Cambridge UK healthcare technology bolstered by German development expertise have combined to increase the life expectancy of patients suffering from chronic obstructive pulmonary disease (COPD).

A hand-held device from Cambridge-based Glyconics designed to give early warning of acute events and avoid the hospitalisation of thousands of patients with COPD is to go into production ahead of clinical trials.

This follows an agreement between Glyconics and Spectrolytic, a German-headquartered leading developer of infrared spectrometers.

IR spectrometry is proven as a non-invasive technique for diagnosis of a range conditions including COPD and diabetes but the current IR technology is too large to be used outside of a hospital.

Glyconics, based at the St John’s Innovation Centre in Cambridge, is the first player to miniaturise IR technology to enable a low-cost device suitable for use by healthcare professionals and their patients at home.

Dr Niall Gallen, CTO at Glyconics, says: “Our technology has gained proof of concept and we are now accelerating the development of our device and platform. By entering an exclusive agreement with Spectrolytic we will be able to produce Glyconics devices for testing ready for major clinical trials next year.”

Spectrolytic is the world leader in the use of spectroscopy for industrial and food applications; through the agreement with medical diagnostics specialists Glyconics it will produce the world’s first hand-held IR devices for COPD and other conditions.

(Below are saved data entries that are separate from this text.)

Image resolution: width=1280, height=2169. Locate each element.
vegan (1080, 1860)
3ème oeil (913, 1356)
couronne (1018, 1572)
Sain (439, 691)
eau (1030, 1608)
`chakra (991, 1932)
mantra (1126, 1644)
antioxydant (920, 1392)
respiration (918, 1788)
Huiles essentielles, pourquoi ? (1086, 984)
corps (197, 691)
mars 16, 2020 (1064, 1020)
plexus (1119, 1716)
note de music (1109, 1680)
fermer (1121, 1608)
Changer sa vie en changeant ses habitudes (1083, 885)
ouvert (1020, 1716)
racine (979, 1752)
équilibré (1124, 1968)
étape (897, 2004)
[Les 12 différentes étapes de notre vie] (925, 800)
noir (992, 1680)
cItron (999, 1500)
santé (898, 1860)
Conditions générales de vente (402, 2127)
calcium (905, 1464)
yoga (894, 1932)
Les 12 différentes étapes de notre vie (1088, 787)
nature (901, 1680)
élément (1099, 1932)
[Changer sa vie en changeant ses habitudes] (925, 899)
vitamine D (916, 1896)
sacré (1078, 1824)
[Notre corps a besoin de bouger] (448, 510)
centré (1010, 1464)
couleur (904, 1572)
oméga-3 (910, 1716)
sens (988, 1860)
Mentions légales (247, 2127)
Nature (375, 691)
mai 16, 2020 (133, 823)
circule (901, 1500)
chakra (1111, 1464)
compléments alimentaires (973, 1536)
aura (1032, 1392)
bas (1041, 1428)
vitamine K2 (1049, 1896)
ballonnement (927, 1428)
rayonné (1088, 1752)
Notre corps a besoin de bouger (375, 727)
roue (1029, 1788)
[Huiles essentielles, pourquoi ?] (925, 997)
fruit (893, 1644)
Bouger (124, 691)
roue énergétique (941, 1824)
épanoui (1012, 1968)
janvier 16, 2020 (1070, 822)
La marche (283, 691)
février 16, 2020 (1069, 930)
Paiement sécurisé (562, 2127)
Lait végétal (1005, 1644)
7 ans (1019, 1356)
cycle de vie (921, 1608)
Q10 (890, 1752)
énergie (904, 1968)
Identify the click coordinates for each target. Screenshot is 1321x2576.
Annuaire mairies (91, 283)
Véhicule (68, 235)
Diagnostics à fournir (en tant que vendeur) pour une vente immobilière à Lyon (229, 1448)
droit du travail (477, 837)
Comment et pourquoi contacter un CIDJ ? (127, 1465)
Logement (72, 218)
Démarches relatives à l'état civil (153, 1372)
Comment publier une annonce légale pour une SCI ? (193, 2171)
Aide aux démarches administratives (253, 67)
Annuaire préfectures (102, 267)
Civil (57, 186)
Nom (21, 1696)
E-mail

Carsten Giebeler, CEO of Spectrolytic, says: “Spectrolytic was founded with the aim of making spectroscopy solutions more widely available. Glyconics are recognised leaders in spectroscopy for medical areas; this expertise will enable us to produce a low cost device that can be used in the home.”

Independent endorsement of diagnostics technology is crucial to its adoption and Professor Anoop Chauhan, director of Research & Innovation at Portsmouth Hospitals NHS Trust, says the initial application for COPD is exciting.

He says: “At the moment, when patients develop an exacerbation, they become very breathless and very wheezy, and as a result they require increased levels of treatment. Some patients have crisis exacerbations and they end up in hospital.

“These attacks are preventable if treatment is given early but we currently have no technology able to predict them. It is this unmet need that Glyconics is addressing.”

• The Glyconics devices will be ready for user trials in Q1 2019.